What is a reasonable time within which a municipal corporation must repair a defective sidewalk after it knows or should have known of the defect so as to escape being negligent is a mixed question of law and fact, but it is not an arbitrary right of the jury to say in an action for injuries for such a defect what is a reasonable time, though they may from the facts be warranted in finding that the defect existed, and that it caused the injury.

[Ed. Note.—For other cases, see Municipal Corporations, Cent Dig. §§ 1745-1750; Dec. Dig. § 821.*]

6. Negligence (§ 136*)—Actions—Question for Juey.
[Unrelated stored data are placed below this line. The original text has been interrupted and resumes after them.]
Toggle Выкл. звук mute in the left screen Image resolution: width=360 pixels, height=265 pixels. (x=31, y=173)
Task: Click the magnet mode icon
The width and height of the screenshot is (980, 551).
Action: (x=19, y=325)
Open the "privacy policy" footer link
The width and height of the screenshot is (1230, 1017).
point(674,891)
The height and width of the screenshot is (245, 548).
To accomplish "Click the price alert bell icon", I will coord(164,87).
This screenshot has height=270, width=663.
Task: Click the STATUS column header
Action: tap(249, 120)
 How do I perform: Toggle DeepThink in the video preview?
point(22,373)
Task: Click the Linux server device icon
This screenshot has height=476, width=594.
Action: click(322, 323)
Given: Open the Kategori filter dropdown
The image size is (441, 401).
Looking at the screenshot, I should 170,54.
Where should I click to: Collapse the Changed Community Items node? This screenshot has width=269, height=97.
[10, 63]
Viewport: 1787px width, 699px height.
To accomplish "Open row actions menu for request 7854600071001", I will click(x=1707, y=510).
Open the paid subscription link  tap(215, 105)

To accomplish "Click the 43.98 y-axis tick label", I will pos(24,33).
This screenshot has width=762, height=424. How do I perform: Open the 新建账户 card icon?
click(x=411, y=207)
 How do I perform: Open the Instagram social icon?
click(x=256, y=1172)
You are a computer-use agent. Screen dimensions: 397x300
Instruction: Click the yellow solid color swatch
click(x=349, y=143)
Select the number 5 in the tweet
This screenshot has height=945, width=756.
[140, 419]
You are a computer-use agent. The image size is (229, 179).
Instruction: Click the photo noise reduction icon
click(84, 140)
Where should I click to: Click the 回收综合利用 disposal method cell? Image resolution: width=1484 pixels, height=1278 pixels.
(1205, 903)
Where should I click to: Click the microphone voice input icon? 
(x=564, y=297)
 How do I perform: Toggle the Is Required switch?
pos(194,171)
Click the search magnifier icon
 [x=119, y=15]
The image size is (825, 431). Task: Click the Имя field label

The essential feature in cases where damages may be recovered for an injury is defendant's negligence as the proximate cause of the injury, and, where there is evidence sufficient to fix actionable negligence upon defendant, wheth er it was the proximate cause of the injury becomes purely a question of fact.

[Ed. Note.—For other cases, see Negligence, Cent. Dig. §§ 292, 297, 300, 327-332; Dec. Dig. § 136.*]

7. Municipal Corporations (§ 817*) — Defective Sidewalks — Negligence — Presumptions.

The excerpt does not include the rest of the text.